O jardineiro fiel
Um jipe capotado às margens do lago Teirkana, na África, o vôo e o rumor de aves aquáticas, um assassinato se delineando...
O tempo retrocede, em Londres, Tessa constrange o palestrante Justin Quayle, perguntando sobre o apoio britânico à intervenção americana no Iraque.
Ela é uma mulher de ação, uma ativista irreverente, que batalha por seus pontos de vista. Ele, um homem discreto, um formal diplomata inglês, apaixonado por plantas; o jardineiro que dá nome ao filme e ao livro de John Lê Carré (The constant gardener).
É o início de uma atração entre opostos, que evolui para o casamento, passa pela perda de um filho e termina com a morte dela... Na verdade não termina, é exatamente ai que se inicia a transformação do pacato diplomata no “jardineiro fiel” em busca da verdade sobre a morte de sua esposa.
Recusa-se a crer na versão oficial de adultério, que a morte teria sido passional e o autor, seu suposto amante, Arnold Bhum, médico africano e companhia constante em suas andanças pela favela de Kibera.

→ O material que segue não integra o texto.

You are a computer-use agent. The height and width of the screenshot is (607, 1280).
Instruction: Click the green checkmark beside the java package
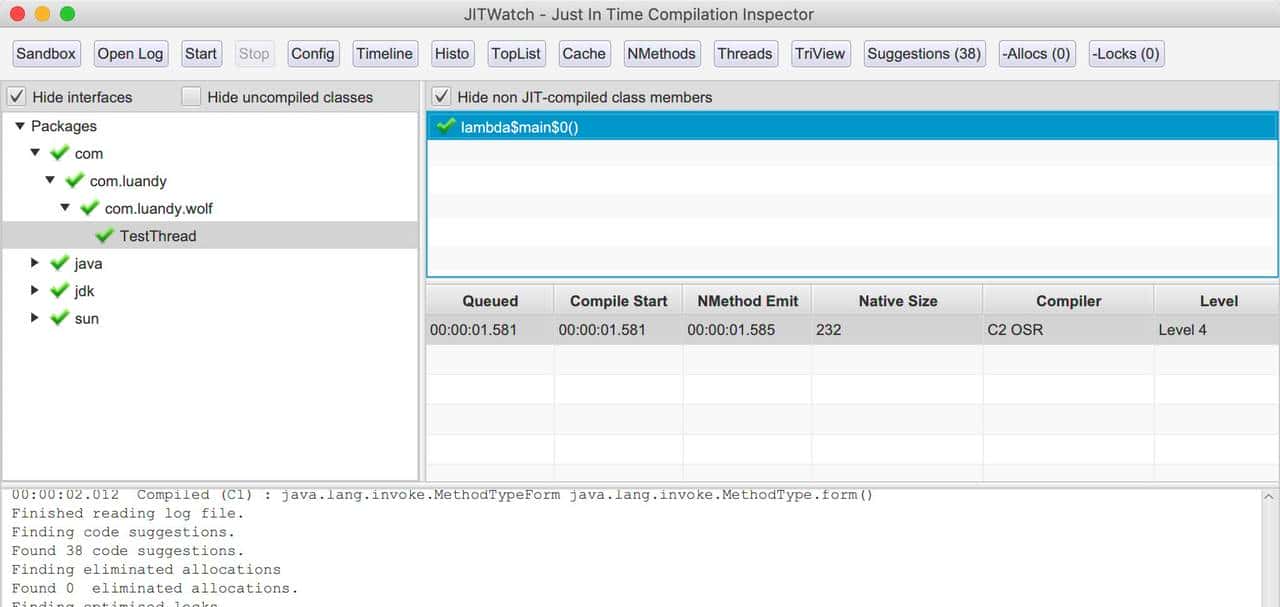pos(59,264)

Justin percebe que ela estava envolvida em algo muito maior do que ele podia imaginar e através das correspondências e dos documentos que Tessa deixou escondidos, descobre que ela e Arnold investigavam as atividades da indústria farmacêutica, que distribuía a título experimental o Dypraxa, medicamento para a tuberculose, à população pobre do Quênia, devastado pelo HIV.
O filme, uma produção inglesa que tem Ralph Fiennes e Rachel Weizs como protagonistas e Fernando Meireles na direção, é ao mesmo tempo um thriller, uma história de amor e um alerta sobre experimentos com seres humanos. Mostra empresas farmacêuticas usando pessoas miseráveis como cobaias, sem conhecimento ou recursos para a manutenção de suas próprias vidas.
Há muitas empresas que respeitam a dignidade humana em seus experimentos / pesquisas, até mesmo beneficiando muitas pessoas em sua atuação, entretanto, questionamentos devem ser feitos: “Ao acreditarmos na história do filme não estaríamos simplesmente dando crédito a histórias conspiratórias fantasiosas?” Por outro lado, “acreditar na palavra dessas indústrias e em suas condutas exemplares não seria inocência demais?”
Foi necessário que o filme trouxesse à tona esses questionamentos para refletirmos sobre a ética nas pesquisas em saúde, a necessidade do termo de consentimento esclarecido, a vulnerabilidade das populações carentes, a sobrevivência abaixo da linha de pobreza, bem como a ausência de autonomia sobre a própria existência.
Justin, que pouco sabia sobre a mulher, passa a conhecê-la e amá-la ainda mais ao descobrir que foi morta tentando denunciar um esquema de corrupção entre a indústria farmacêutica e os governos do Quênia e da Inglaterra, que propiciava a realização de testes ilegais com medicamentos.
Filmes comerciais dificilmente nos fazem “pensar”, normalmente, a maioria deles visa apenas o entretenimento, não é o caso de Jardineiro Fiel, que traz à baila um assunto extremamente polemico e atual, com fotografia exemplar, direção primorosa e trilha sonora envolvente.
Recomendo! É um filme para ser visto e “digerido”. Leva-nos a reflexão com a certeza de que nem tempo nem dinheiro foram pedidos ao vê-lo.